High HIV incidence for Thai men who have sex with men; many acquiring HIV in their early twenties

Researchers at the AIDS Conference in Vienna report hat 6 in 100 Thai men who have sex with men acquire HIV each year.

Among young Thai men who have sex with men, 6 in 100 acquire HIV each year. With the average age at infection being 26, this explosive epidemic is affecting a far younger group of men than the gay epidemics in Western countries. These are the headline findings of the first three years of a study to monitor HIV incidence, reported by Frits van Griensven to the Eighteenth International AIDS Conference in Vienna on Tuesday.

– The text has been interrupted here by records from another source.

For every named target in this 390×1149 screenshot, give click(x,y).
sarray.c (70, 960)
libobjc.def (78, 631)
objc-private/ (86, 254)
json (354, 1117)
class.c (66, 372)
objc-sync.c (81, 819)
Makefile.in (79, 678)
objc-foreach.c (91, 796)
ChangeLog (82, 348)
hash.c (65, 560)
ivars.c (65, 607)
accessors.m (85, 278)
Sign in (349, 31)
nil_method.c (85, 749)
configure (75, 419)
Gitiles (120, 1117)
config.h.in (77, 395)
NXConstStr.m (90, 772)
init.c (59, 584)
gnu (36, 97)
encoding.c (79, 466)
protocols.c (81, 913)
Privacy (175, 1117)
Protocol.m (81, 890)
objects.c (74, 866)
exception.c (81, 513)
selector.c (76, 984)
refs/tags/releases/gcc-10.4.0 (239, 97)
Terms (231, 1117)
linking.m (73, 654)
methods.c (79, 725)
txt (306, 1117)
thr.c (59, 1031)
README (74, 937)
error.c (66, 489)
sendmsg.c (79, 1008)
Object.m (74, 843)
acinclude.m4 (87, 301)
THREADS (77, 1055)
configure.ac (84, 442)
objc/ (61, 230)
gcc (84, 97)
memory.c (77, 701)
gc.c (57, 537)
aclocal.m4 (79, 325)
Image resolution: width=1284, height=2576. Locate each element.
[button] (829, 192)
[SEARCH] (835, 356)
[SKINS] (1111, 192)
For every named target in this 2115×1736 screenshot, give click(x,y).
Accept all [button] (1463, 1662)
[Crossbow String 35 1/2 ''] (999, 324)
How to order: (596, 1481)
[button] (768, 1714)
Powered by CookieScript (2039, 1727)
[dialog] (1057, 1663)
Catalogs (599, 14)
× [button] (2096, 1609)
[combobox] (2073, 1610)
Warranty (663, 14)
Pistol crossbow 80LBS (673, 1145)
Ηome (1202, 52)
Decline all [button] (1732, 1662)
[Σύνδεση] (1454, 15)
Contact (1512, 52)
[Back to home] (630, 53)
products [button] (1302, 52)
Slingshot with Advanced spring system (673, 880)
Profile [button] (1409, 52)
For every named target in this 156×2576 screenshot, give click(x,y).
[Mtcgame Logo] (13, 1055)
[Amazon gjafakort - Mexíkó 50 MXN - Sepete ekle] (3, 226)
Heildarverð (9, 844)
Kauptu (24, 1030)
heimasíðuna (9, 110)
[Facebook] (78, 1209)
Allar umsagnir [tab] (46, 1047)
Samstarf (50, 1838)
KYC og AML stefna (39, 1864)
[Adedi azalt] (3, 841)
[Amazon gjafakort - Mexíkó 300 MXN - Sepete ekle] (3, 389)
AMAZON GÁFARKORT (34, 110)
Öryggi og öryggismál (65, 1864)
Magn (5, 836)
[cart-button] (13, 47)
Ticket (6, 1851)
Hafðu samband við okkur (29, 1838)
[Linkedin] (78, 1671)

More encouragingly, a second study from Thailand, reported the same day, suggested that HIV prevalence could be declining in men who have sex with men, after having peaked at about 30% in 2007.

Thailand is often seen as a lesson in early and effective HIV control. However, until recently, efforts have largely concentrated on commercial sex workers, their clients and injecting drug users. The ongoing spread of HIV among men who have sex with men (MSM) was largely ignored until a much overdue study of Bangkok MSM in 2005 found an HIV prevalence of 17%.

In the incidence study, a cohort of 1292 Bangkok MSM was recruited, which is being followed at four-monthly intervals. Recruitment began in April 2006 and was completed by January 2008. Participants are all Thai nationals, male at birth, resident in the Bangkok area, aged 18 or over, and have had anal or oral sex with a man in the six months before recruitment. Participants were recruited from the sexual health clinic where follow-up visits were conducted, through a website, from a range of bars, saunas and parks used by MSM, and through community organisations.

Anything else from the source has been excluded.